> [Data provided]:

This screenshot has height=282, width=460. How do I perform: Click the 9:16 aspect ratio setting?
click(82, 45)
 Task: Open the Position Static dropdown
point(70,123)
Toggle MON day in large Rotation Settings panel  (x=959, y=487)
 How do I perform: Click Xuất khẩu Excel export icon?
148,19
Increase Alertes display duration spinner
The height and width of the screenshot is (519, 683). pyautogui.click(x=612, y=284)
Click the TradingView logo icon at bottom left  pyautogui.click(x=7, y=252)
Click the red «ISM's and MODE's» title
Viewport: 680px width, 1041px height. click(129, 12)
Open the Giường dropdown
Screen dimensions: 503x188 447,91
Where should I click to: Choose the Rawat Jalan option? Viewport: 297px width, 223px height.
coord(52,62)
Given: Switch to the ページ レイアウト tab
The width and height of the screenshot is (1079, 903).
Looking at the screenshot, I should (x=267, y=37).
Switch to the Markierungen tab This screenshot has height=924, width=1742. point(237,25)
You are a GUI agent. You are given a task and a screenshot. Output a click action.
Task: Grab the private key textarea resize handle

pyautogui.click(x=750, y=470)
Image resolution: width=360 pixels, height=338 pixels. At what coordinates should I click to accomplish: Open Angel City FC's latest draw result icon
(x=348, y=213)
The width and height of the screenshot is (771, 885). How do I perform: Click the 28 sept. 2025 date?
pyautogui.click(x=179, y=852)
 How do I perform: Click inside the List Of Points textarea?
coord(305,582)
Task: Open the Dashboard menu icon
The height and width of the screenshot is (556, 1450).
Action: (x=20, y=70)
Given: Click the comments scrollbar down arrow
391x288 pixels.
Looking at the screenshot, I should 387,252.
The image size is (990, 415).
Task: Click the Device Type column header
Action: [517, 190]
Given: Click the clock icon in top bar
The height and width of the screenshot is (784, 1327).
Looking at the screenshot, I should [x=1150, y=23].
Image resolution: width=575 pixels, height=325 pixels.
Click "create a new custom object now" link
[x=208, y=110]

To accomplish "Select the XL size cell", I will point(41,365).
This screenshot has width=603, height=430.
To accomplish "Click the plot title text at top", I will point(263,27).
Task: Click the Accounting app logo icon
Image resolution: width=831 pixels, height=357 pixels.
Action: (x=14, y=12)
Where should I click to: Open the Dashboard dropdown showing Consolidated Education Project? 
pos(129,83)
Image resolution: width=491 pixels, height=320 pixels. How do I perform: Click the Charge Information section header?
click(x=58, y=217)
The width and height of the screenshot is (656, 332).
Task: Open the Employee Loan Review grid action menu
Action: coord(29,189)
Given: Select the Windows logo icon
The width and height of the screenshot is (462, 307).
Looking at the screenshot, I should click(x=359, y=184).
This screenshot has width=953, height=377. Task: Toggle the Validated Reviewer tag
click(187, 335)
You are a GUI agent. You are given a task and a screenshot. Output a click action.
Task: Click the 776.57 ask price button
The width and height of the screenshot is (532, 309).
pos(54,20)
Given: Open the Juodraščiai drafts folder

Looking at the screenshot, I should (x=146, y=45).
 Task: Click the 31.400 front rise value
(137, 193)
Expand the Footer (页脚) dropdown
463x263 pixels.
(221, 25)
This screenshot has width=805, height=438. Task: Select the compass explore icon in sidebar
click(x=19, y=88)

> [Work item]: In full and without change, transcribe the data above.

> [Your solution]:
This screenshot has height=282, width=460. How do I perform: Click the 9:16 aspect ratio setting?
click(82, 45)
 Task: Open the Position Static dropdown
point(70,123)
Toggle MON day in large Rotation Settings panel  (x=959, y=487)
 How do I perform: Click Xuất khẩu Excel export icon?
148,19
Increase Alertes display duration spinner
The height and width of the screenshot is (519, 683). pyautogui.click(x=612, y=284)
Click the TradingView logo icon at bottom left  pyautogui.click(x=7, y=252)
Click the red «ISM's and MODE's» title
Viewport: 680px width, 1041px height. click(129, 12)
Open the Giường dropdown
Screen dimensions: 503x188 447,91
Where should I click to: Choose the Rawat Jalan option? Viewport: 297px width, 223px height.
coord(52,62)
Given: Switch to the ページ レイアウト tab
The width and height of the screenshot is (1079, 903).
Looking at the screenshot, I should (x=267, y=37).
Switch to the Markierungen tab This screenshot has height=924, width=1742. point(237,25)
You are a GUI agent. You are given a task and a screenshot. Output a click action.
Task: Grab the private key textarea resize handle

pyautogui.click(x=750, y=470)
Image resolution: width=360 pixels, height=338 pixels. At what coordinates should I click to accomplish: Open Angel City FC's latest draw result icon
(x=348, y=213)
The width and height of the screenshot is (771, 885). How do I perform: Click the 28 sept. 2025 date?
pyautogui.click(x=179, y=852)
 How do I perform: Click inside the List Of Points textarea?
coord(305,582)
Task: Open the Dashboard menu icon
The height and width of the screenshot is (556, 1450).
Action: (x=20, y=70)
Given: Click the comments scrollbar down arrow
391x288 pixels.
Looking at the screenshot, I should 387,252.
The image size is (990, 415).
Task: Click the Device Type column header
Action: [517, 190]
Given: Click the clock icon in top bar
The height and width of the screenshot is (784, 1327).
Looking at the screenshot, I should [x=1150, y=23].
Image resolution: width=575 pixels, height=325 pixels.
Click "create a new custom object now" link
[x=208, y=110]

To accomplish "Select the XL size cell", I will point(41,365).
This screenshot has width=603, height=430.
To accomplish "Click the plot title text at top", I will point(263,27).
Task: Click the Accounting app logo icon
Image resolution: width=831 pixels, height=357 pixels.
Action: (x=14, y=12)
Where should I click to: Open the Dashboard dropdown showing Consolidated Education Project? 
pos(129,83)
Image resolution: width=491 pixels, height=320 pixels. How do I perform: Click the Charge Information section header?
click(x=58, y=217)
The width and height of the screenshot is (656, 332).
Task: Open the Employee Loan Review grid action menu
Action: coord(29,189)
Given: Select the Windows logo icon
The width and height of the screenshot is (462, 307).
Looking at the screenshot, I should click(x=359, y=184).
This screenshot has width=953, height=377. Task: Toggle the Validated Reviewer tag
click(187, 335)
You are a GUI agent. You are given a task and a screenshot. Output a click action.
Task: Click the 776.57 ask price button
The width and height of the screenshot is (532, 309).
pos(54,20)
Given: Open the Juodraščiai drafts folder

Looking at the screenshot, I should (x=146, y=45).
 Task: Click the 31.400 front rise value
(137, 193)
Expand the Footer (页脚) dropdown
463x263 pixels.
(221, 25)
This screenshot has width=805, height=438. Task: Select the compass explore icon in sidebar
click(x=19, y=88)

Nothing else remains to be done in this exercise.